START Exercise material

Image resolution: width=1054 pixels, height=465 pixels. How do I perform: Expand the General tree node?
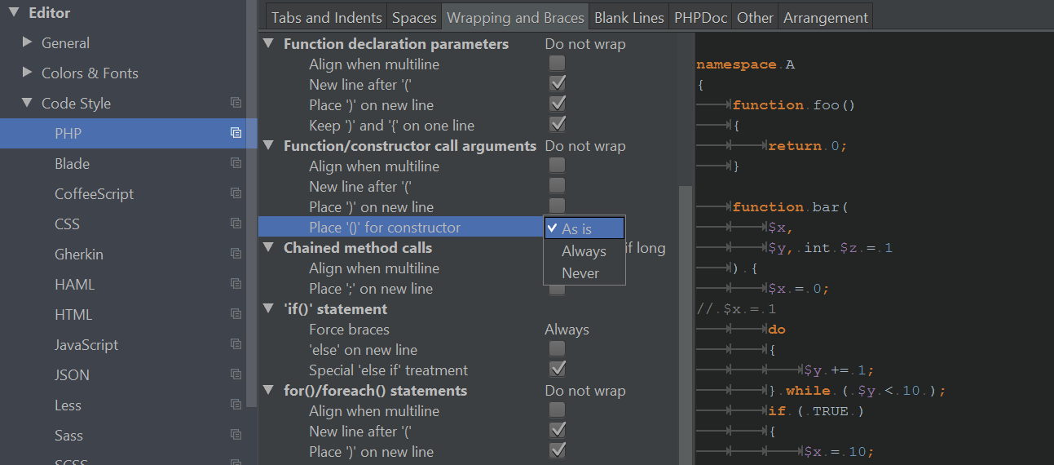pyautogui.click(x=28, y=42)
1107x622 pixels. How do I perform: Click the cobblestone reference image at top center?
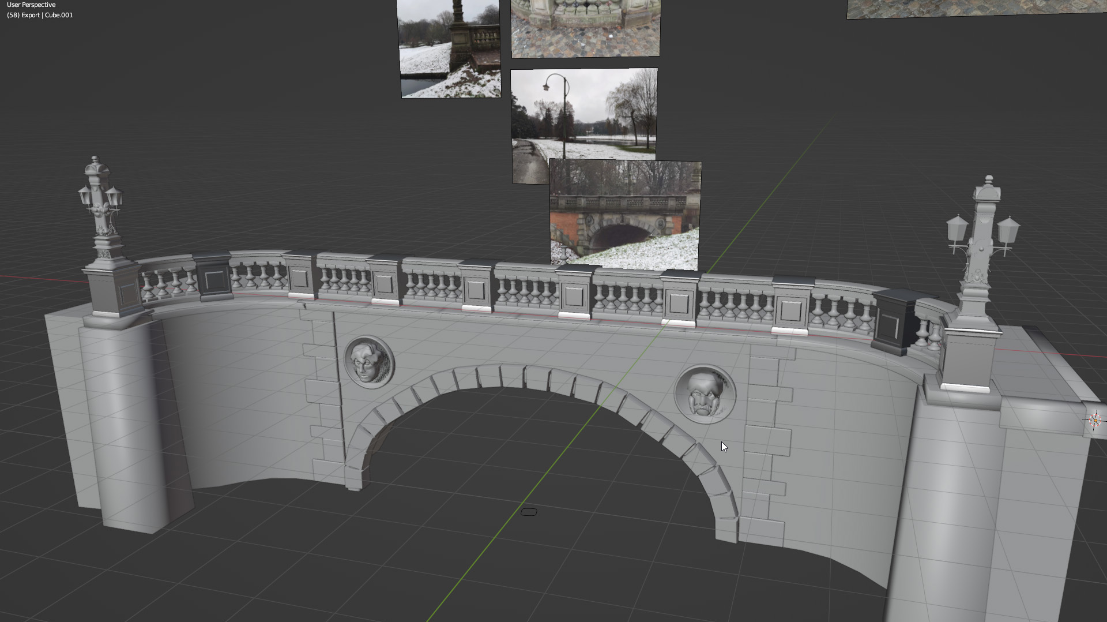click(585, 28)
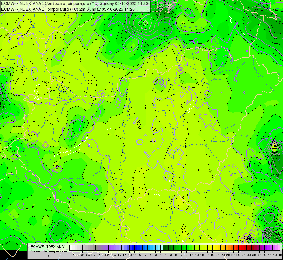
Task: Choose the blue swatch above -11
Action: [x=133, y=248]
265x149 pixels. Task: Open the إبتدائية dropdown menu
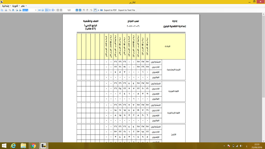tap(6, 6)
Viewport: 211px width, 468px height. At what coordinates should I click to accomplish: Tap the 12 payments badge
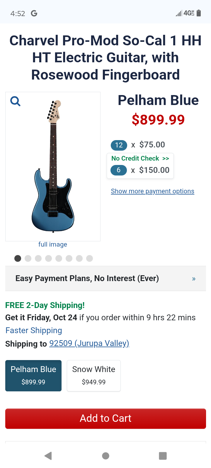(x=119, y=145)
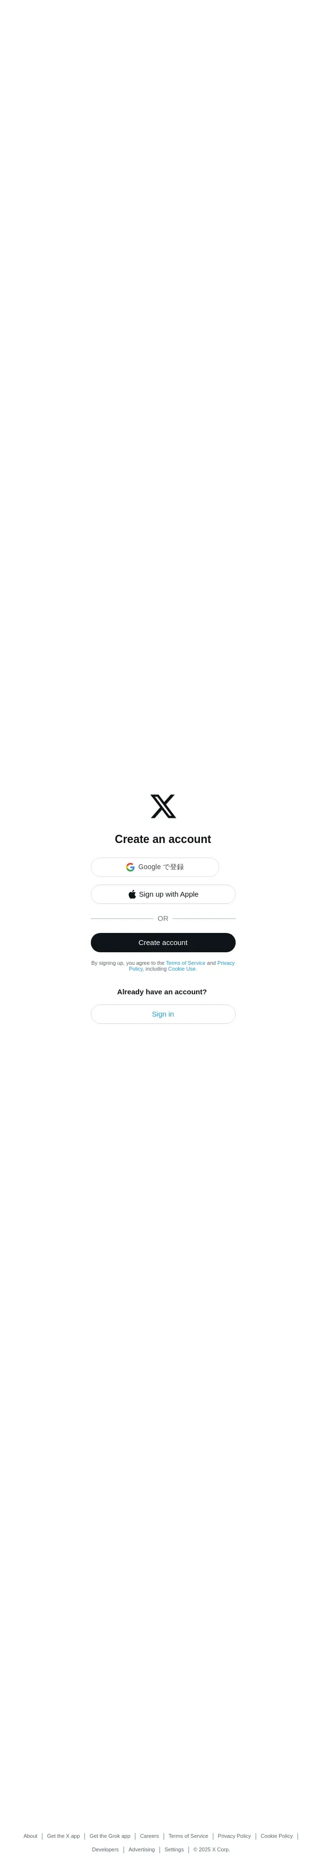
Task: Visit the Careers footer link
Action: click(x=150, y=1836)
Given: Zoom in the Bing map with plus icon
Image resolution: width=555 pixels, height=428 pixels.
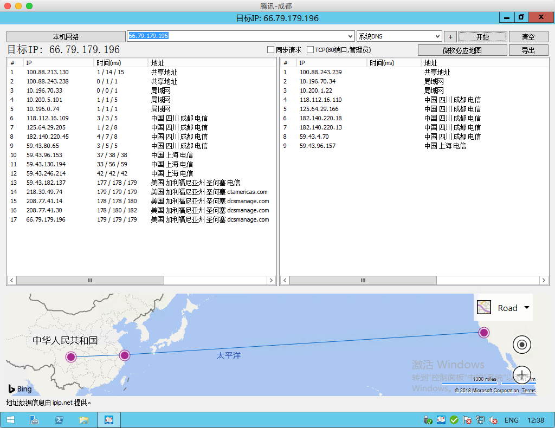Looking at the screenshot, I should (521, 374).
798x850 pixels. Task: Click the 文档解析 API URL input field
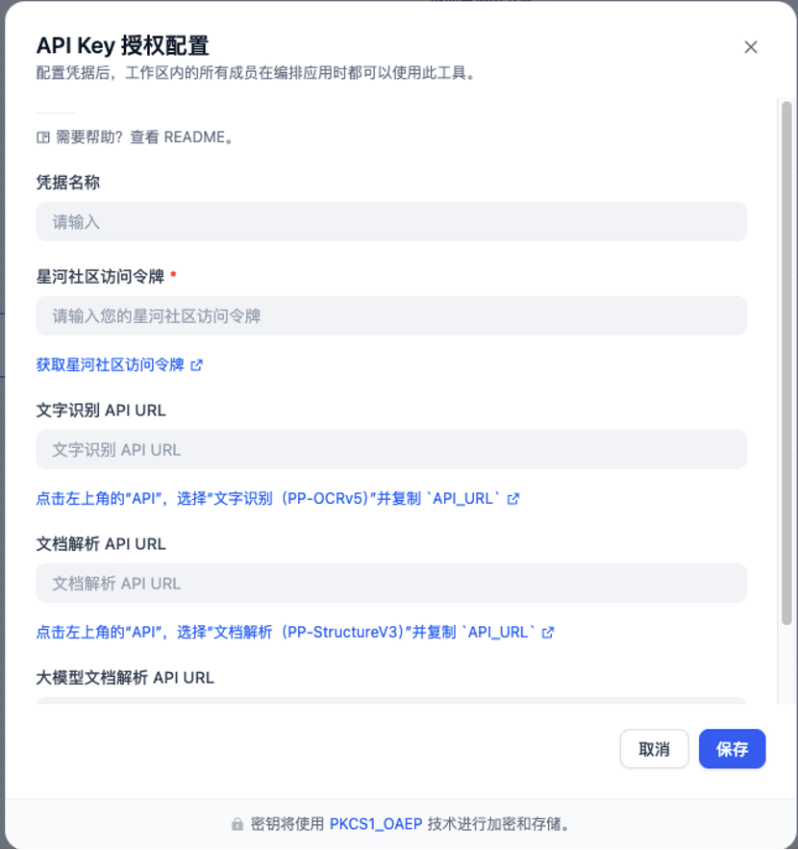pos(391,583)
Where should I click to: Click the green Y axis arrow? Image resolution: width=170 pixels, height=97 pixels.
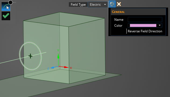click(58, 56)
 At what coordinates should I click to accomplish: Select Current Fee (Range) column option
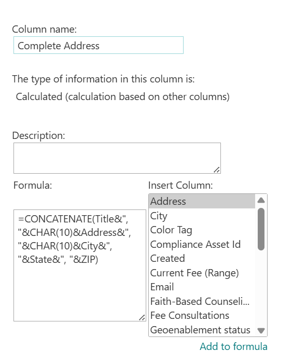click(202, 273)
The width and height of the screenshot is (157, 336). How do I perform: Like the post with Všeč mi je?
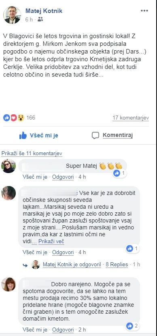[x=39, y=135]
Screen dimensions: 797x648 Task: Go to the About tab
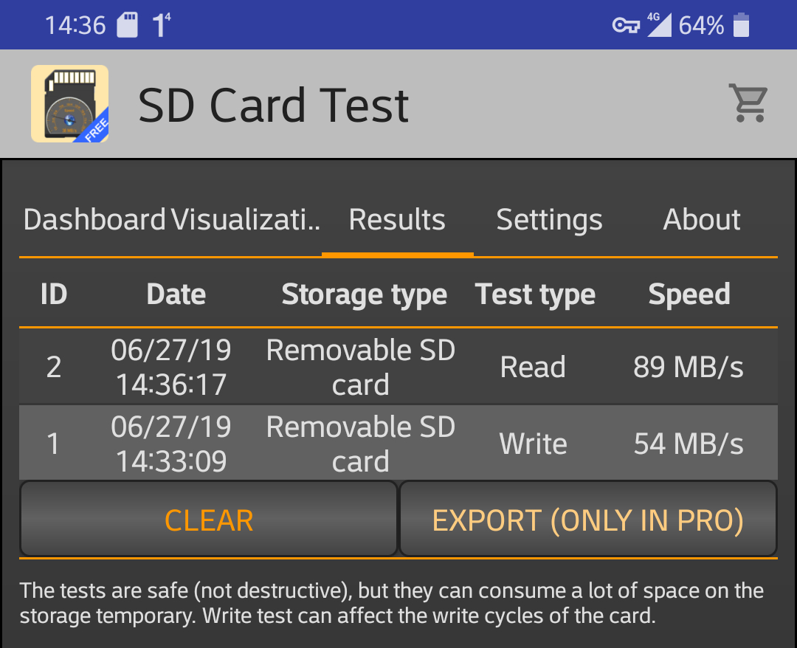(702, 219)
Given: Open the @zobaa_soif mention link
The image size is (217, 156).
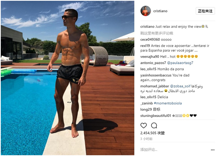Looking at the screenshot, I should tap(180, 86).
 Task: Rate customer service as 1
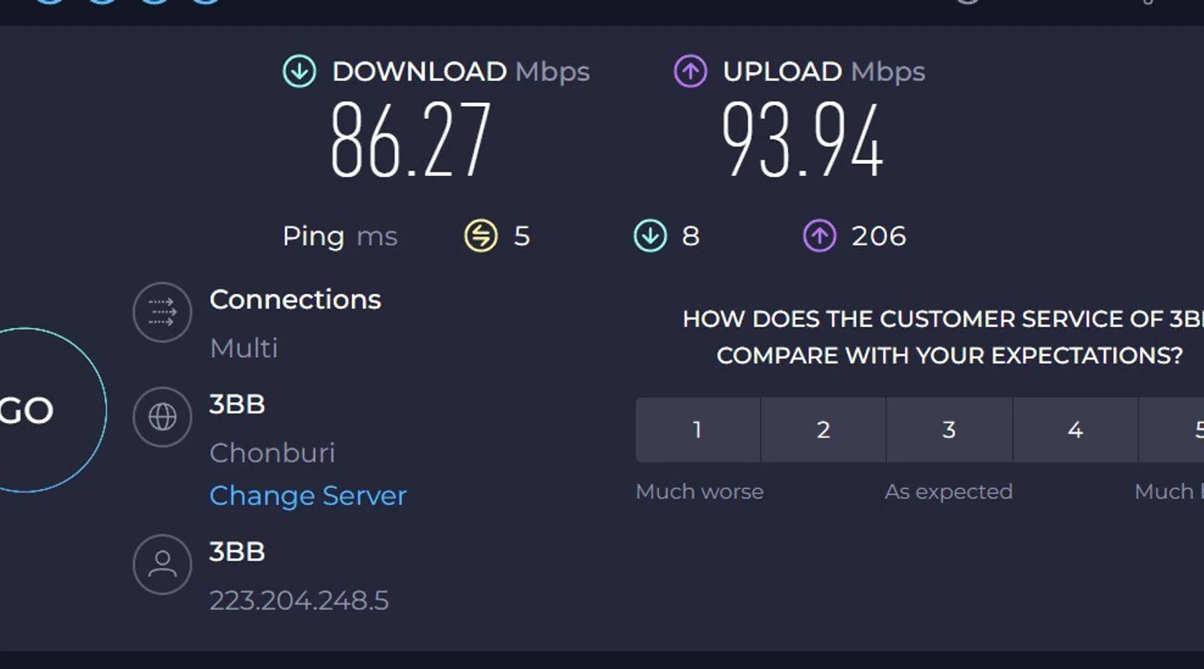[697, 429]

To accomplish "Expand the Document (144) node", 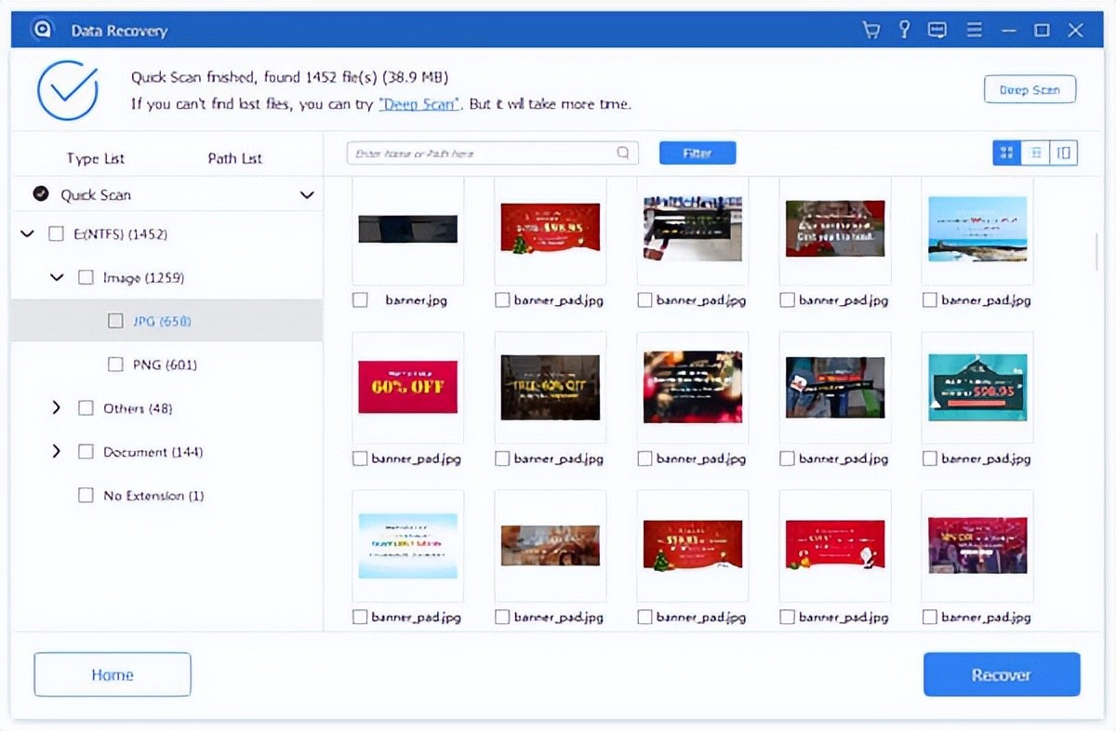I will pyautogui.click(x=56, y=452).
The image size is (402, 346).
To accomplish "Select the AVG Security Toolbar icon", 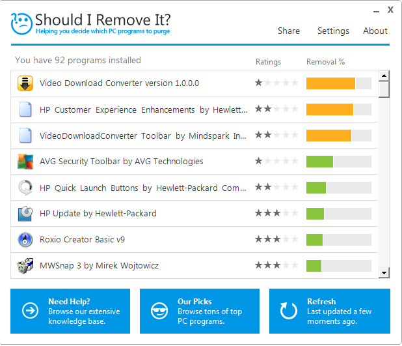I will [x=25, y=162].
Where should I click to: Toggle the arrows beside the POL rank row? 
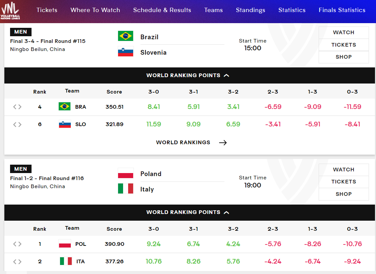[x=17, y=244]
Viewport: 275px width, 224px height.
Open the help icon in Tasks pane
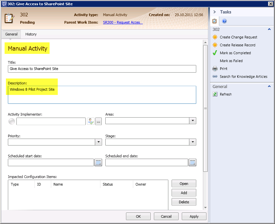(224, 21)
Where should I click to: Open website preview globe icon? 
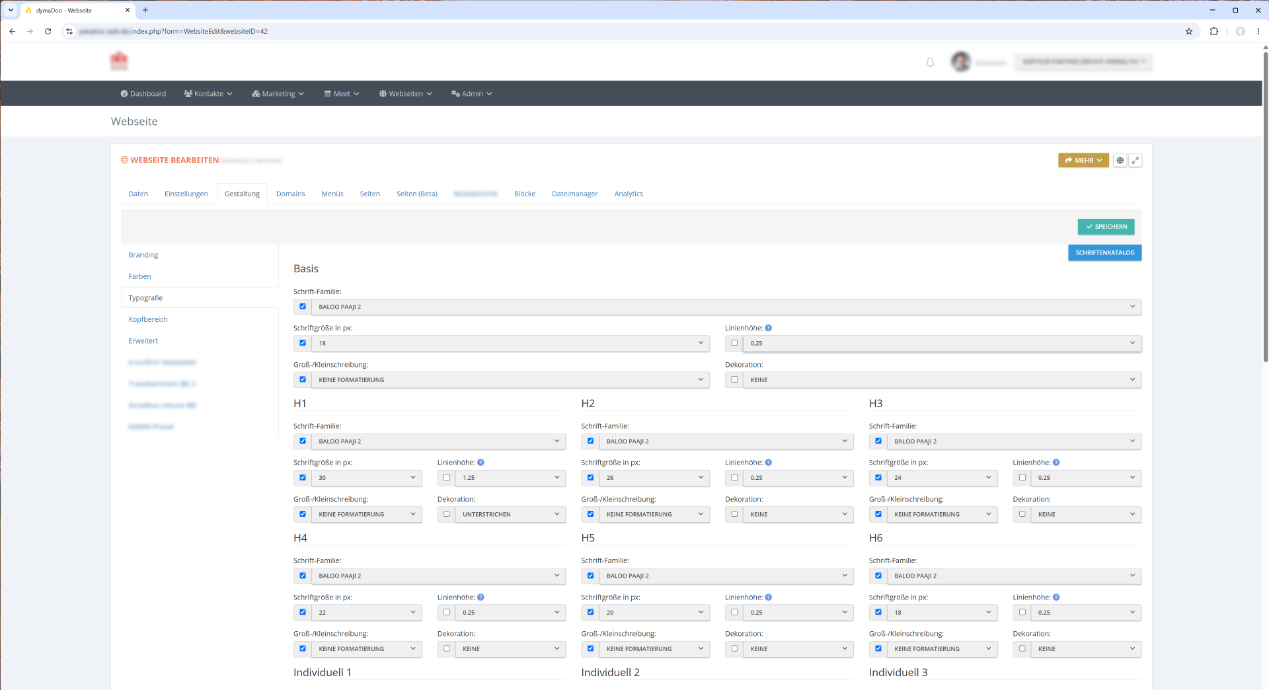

END Exercise material

### What to produce
Copy every line that contains "Given" from the listing above.

### Response to this task
Given: Zoom in the Bing map with plus icon
Given: Open the @zobaa_soif mention link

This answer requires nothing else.